What this task involves:
Starting at the line that contains "Instruction: Expand the", return every line through the end of the data exactly, without pictures.

[Records for the task — start]

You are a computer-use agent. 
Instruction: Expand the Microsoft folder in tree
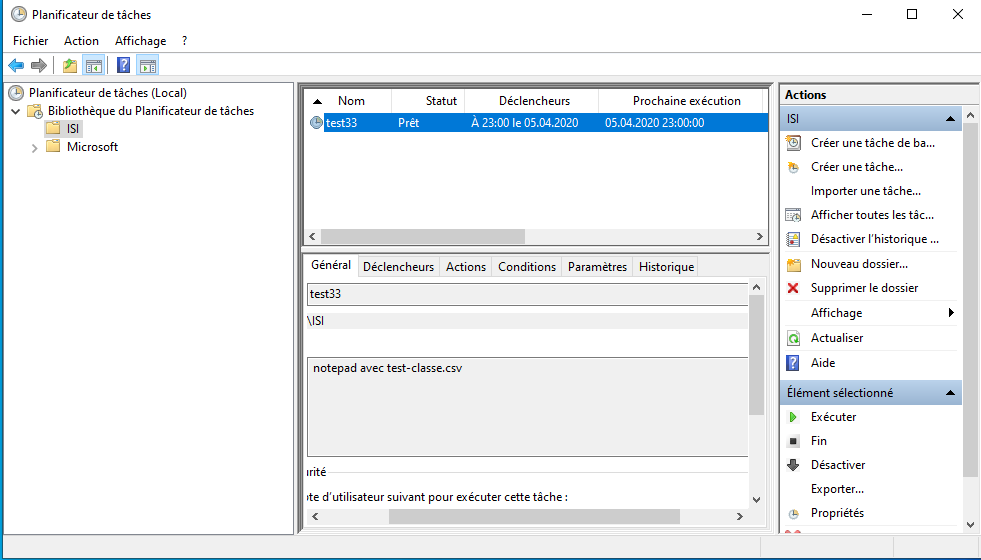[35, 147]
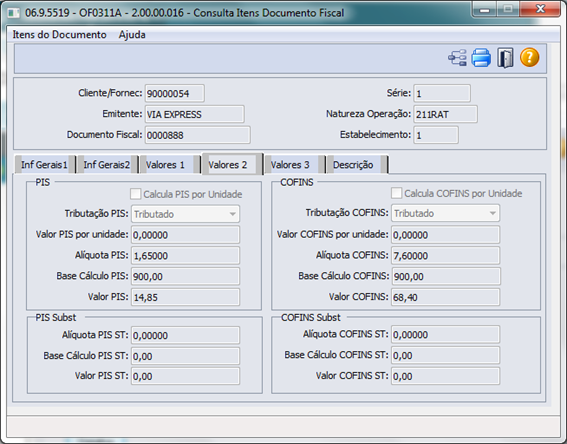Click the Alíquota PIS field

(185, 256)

[Records for the task — finish]

Exercise solution:
Instruction: Expand the Microsoft folder in tree
[35, 147]
Click the Alíquota PIS field

(185, 256)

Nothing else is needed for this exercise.